YOUR TASK: Convert the lines of the material between the line holding "Expand the 'Тип" and the line holding "point(499,6)", inclusive, into a JSON list of strings with one string per line, omitting blank lines.

[Item coordinate data]
━━━━━━━━━━━━━━━━━━━━━━━━━━━━━━

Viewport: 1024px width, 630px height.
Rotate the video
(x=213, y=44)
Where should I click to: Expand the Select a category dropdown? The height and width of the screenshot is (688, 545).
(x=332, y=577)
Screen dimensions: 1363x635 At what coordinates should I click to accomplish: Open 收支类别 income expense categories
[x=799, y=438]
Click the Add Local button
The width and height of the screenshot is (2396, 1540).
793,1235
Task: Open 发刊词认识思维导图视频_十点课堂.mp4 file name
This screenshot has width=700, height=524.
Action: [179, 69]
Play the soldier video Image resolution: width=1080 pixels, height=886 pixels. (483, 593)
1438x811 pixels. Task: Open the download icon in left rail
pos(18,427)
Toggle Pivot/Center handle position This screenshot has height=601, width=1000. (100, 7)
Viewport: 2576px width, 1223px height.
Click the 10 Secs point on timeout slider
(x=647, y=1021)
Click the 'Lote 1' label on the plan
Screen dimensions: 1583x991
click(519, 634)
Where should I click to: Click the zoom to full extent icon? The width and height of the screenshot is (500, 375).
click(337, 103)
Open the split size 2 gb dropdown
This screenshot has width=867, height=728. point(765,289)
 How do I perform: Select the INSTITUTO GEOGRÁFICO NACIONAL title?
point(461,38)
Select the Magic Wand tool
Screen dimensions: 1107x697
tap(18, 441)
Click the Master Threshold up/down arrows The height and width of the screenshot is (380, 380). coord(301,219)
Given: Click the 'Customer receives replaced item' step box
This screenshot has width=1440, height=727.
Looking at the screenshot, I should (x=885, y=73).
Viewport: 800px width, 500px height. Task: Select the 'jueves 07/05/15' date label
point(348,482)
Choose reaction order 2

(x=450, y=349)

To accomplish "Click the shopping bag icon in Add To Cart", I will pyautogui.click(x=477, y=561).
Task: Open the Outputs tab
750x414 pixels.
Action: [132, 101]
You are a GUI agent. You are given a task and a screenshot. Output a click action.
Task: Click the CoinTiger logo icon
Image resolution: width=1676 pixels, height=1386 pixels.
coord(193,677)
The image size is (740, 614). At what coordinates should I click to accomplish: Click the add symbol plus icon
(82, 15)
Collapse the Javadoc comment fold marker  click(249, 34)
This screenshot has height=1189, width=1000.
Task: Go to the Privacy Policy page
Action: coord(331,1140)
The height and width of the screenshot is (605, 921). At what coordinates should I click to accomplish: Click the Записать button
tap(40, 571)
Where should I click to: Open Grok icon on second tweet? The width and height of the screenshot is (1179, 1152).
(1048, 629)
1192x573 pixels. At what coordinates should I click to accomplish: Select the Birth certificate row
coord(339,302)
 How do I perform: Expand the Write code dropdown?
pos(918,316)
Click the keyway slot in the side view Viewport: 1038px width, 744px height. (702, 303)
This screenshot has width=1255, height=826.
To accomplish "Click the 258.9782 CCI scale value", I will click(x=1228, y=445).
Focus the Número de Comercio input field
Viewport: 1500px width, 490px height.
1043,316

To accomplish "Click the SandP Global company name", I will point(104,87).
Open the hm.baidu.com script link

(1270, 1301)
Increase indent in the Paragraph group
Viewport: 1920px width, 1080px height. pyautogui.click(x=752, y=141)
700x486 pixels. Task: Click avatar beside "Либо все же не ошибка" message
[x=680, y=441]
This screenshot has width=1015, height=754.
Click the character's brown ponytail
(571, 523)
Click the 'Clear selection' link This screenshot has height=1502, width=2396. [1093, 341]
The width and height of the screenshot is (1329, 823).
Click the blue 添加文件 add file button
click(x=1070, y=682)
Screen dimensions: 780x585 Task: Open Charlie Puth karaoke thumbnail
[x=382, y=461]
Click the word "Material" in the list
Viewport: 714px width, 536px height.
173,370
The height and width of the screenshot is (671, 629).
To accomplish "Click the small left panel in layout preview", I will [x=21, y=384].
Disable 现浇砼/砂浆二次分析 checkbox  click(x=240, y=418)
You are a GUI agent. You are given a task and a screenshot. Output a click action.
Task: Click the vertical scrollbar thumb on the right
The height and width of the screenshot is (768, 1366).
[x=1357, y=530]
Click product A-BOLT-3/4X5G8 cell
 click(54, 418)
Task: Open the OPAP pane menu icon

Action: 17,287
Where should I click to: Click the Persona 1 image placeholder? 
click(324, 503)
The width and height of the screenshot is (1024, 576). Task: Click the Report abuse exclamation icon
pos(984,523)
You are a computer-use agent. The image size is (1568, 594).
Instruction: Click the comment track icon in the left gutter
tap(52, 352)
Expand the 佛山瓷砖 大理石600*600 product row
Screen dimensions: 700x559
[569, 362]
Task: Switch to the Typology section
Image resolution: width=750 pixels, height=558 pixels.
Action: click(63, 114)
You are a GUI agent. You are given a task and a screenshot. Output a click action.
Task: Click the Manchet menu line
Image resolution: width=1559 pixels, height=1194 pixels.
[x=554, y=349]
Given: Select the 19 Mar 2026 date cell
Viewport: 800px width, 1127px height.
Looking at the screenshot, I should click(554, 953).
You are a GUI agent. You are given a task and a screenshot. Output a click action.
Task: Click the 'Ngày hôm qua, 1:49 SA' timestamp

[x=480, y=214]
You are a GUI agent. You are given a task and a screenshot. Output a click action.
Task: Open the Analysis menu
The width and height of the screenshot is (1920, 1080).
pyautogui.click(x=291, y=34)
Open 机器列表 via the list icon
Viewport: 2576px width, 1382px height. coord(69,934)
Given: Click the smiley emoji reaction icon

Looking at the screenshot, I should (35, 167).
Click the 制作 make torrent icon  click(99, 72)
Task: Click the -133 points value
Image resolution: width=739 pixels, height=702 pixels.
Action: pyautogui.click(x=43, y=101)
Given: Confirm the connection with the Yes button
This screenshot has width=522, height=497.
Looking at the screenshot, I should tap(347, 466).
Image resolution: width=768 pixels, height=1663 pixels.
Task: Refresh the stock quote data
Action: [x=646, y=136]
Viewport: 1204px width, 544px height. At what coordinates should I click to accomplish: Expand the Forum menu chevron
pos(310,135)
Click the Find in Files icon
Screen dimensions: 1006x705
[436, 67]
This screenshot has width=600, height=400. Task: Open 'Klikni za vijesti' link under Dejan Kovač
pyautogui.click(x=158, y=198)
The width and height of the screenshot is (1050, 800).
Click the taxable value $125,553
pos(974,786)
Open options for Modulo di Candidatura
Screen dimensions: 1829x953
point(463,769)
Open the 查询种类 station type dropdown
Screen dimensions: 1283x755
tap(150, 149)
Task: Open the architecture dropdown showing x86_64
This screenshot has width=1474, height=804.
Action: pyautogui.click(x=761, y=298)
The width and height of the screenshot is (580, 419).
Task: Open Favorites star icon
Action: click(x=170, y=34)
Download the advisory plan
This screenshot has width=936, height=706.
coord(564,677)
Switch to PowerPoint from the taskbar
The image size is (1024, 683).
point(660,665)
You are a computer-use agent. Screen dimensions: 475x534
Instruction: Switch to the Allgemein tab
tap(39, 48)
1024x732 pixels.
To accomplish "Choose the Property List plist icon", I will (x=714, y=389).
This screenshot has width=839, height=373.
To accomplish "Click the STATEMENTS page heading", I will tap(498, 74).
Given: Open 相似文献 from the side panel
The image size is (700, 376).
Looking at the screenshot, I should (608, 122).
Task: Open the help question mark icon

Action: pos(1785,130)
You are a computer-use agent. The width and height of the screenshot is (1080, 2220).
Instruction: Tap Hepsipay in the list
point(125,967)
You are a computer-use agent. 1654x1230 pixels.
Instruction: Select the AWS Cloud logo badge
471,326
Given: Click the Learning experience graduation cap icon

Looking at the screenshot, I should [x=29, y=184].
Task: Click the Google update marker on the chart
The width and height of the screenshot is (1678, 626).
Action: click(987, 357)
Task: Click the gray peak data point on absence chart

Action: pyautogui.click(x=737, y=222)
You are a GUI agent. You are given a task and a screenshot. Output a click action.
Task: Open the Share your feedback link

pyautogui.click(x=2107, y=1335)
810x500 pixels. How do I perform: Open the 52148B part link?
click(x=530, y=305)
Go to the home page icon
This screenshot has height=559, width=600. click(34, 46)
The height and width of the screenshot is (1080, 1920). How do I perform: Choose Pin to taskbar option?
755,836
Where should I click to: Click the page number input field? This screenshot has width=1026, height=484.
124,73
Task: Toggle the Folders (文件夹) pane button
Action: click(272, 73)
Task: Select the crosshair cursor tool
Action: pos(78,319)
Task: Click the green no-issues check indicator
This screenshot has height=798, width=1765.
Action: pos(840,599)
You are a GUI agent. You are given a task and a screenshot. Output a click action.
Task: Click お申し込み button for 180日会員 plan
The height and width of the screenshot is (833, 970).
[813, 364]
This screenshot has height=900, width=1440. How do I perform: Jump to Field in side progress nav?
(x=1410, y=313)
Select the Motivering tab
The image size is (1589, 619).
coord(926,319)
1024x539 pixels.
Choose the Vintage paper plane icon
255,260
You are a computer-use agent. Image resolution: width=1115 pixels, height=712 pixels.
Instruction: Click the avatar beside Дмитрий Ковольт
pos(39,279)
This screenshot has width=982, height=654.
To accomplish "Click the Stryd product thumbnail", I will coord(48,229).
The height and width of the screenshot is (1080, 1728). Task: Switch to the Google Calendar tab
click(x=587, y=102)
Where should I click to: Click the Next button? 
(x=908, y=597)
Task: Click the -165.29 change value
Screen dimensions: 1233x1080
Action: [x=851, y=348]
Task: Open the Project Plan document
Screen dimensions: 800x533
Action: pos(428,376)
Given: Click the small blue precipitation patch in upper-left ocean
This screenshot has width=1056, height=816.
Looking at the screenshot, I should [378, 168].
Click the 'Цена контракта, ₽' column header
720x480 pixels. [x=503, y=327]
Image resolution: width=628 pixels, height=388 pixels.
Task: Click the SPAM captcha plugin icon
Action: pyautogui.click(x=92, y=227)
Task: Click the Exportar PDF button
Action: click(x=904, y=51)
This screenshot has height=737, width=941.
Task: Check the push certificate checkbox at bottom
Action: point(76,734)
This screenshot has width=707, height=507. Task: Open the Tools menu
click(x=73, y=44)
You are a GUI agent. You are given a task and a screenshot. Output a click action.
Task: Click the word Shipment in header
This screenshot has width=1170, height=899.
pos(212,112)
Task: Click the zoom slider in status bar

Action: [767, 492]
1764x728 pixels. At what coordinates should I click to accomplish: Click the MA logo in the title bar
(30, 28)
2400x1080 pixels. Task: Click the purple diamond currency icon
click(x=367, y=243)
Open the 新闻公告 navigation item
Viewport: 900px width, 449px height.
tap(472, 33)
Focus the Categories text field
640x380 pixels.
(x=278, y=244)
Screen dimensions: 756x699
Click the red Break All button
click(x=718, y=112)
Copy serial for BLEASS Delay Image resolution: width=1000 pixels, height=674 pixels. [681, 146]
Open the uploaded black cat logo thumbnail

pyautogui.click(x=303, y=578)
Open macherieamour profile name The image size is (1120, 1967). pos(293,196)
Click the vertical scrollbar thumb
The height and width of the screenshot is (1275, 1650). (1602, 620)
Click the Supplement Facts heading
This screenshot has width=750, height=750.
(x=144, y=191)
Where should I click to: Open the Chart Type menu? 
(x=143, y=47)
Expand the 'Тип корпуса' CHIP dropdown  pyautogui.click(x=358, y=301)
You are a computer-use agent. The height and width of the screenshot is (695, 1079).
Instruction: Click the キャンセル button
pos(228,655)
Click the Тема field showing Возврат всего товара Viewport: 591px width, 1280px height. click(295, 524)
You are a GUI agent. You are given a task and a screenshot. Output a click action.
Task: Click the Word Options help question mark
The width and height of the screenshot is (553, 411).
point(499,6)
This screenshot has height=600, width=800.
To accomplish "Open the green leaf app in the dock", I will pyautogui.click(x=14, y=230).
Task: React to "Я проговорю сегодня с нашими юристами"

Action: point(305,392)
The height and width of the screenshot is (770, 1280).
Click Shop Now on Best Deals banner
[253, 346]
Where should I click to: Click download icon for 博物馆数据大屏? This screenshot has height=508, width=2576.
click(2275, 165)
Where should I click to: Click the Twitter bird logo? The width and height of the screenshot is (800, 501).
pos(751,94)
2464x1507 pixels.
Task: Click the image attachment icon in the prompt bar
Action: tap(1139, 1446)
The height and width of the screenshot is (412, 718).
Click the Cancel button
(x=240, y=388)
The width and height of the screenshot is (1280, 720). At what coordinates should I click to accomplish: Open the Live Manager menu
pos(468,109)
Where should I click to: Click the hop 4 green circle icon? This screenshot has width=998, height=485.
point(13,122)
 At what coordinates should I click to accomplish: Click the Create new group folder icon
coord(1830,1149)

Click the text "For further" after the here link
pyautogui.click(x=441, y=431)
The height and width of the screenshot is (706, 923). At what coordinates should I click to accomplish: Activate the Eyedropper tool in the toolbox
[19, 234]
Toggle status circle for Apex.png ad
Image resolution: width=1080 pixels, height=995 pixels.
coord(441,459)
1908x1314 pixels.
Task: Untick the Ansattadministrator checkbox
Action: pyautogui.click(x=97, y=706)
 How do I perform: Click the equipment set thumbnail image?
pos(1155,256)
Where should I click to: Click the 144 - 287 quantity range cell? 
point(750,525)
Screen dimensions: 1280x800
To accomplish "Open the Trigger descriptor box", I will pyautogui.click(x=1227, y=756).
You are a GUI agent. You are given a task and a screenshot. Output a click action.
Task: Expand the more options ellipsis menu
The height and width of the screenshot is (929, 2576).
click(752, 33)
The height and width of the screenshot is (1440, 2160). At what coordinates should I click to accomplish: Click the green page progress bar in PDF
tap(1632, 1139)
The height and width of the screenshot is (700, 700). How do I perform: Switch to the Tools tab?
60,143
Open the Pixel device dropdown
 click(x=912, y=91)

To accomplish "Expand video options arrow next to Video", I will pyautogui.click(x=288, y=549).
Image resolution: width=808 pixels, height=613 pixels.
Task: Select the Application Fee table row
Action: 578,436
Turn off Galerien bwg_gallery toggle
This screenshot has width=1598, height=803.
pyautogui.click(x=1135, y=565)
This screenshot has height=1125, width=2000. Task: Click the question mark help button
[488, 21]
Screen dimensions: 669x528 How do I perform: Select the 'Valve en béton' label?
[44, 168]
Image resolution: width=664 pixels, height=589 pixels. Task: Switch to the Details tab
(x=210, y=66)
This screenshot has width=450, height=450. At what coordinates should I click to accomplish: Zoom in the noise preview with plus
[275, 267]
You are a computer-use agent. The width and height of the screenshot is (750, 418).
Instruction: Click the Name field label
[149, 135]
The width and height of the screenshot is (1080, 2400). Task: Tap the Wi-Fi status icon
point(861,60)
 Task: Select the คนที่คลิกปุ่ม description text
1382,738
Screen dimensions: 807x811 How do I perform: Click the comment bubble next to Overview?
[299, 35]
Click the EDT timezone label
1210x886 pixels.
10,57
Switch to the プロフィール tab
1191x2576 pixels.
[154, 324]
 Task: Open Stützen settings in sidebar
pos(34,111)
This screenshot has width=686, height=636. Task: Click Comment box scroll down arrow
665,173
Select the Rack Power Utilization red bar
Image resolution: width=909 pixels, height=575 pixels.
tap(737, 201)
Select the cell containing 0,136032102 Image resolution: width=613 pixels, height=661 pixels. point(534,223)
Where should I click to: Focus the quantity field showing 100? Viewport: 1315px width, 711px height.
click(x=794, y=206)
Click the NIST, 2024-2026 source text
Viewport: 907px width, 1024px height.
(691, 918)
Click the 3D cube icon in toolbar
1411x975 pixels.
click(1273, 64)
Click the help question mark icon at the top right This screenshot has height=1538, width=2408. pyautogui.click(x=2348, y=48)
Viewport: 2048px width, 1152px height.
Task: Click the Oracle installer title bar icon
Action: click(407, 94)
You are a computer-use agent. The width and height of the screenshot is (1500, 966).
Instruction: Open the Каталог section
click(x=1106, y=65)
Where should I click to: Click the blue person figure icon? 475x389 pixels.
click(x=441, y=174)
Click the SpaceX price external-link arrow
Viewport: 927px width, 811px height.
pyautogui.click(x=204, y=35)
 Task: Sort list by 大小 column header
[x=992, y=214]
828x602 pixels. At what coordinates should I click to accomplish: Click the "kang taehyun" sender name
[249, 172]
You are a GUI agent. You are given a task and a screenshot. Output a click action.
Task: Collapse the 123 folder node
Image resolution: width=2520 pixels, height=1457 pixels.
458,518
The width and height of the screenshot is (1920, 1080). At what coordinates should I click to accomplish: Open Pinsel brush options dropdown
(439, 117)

━━━━━━━━━━━━━━━━━━━━━━━━━━━━━━

ANSWER:
[
  "Expand the 'Тип корпуса' CHIP dropdown  pyautogui.click(x=358, y=301)",
  "You are a computer-use agent. The height and width of the screenshot is (695, 1079).",
  "Instruction: Click the キャンセル button",
  "pos(228,655)",
  "Click the Тема field showing Возврат всего товара Viewport: 591px width, 1280px height. click(295, 524)",
  "You are a GUI agent. You are given a task and a screenshot. Output a click action.",
  "Task: Click the Word Options help question mark",
  "The width and height of the screenshot is (553, 411).",
  "point(499,6)"
]